**Your objective**
Can you pull out the lines from the one containing "Task: Enable the allLogs category group" through the one containing "Action: [x=58, y=318]", copying them word for word but leaving out the pictures?

**Data listing**
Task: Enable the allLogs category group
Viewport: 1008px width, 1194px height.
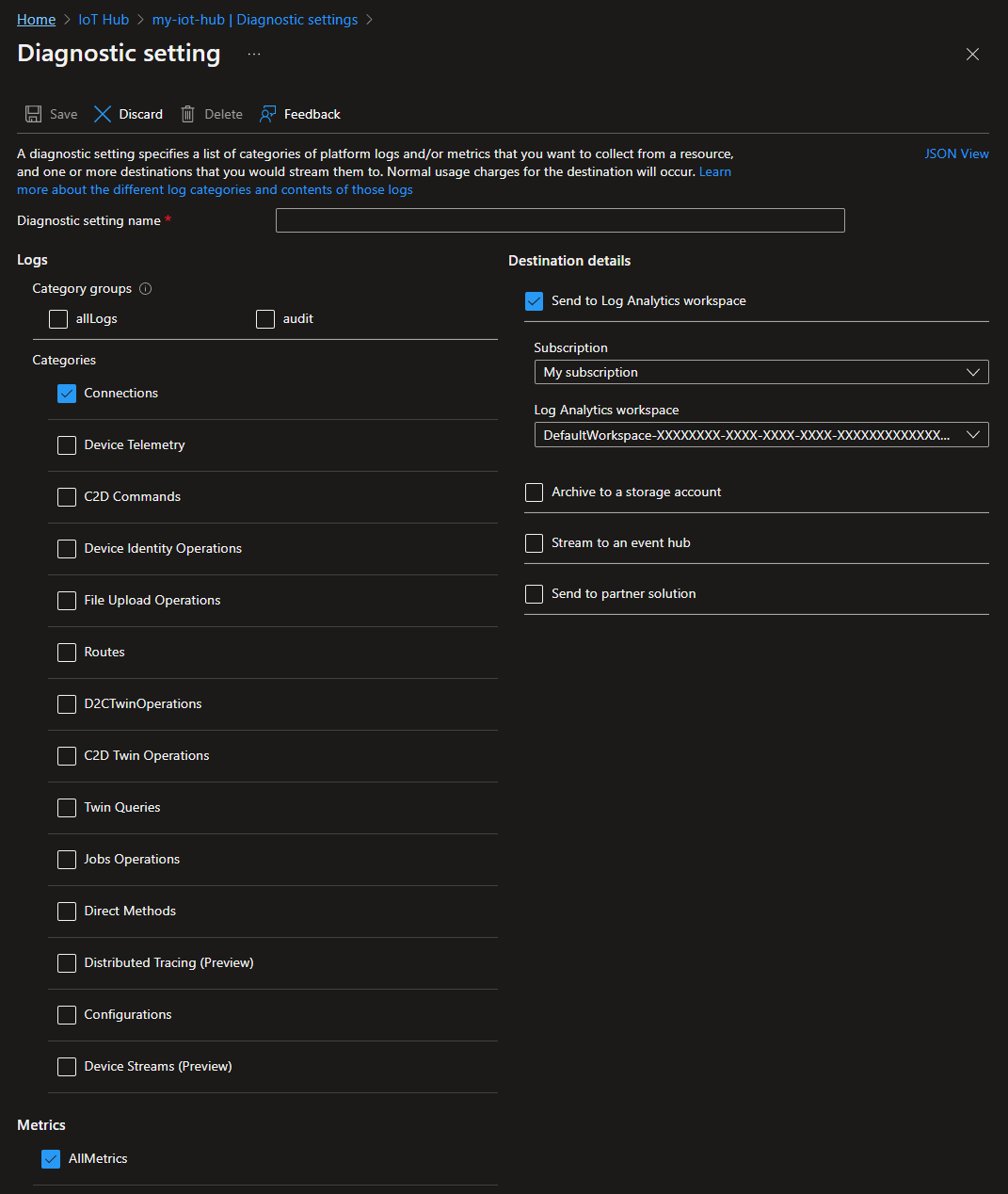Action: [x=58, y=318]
==
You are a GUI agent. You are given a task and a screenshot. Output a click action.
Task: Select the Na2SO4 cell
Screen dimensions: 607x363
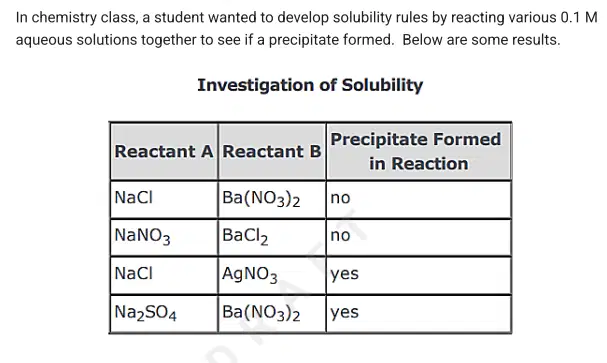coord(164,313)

**Answer for the task**
Task: Enable the allLogs category group
Viewport: 1008px width, 1194px height.
Action: [x=58, y=318]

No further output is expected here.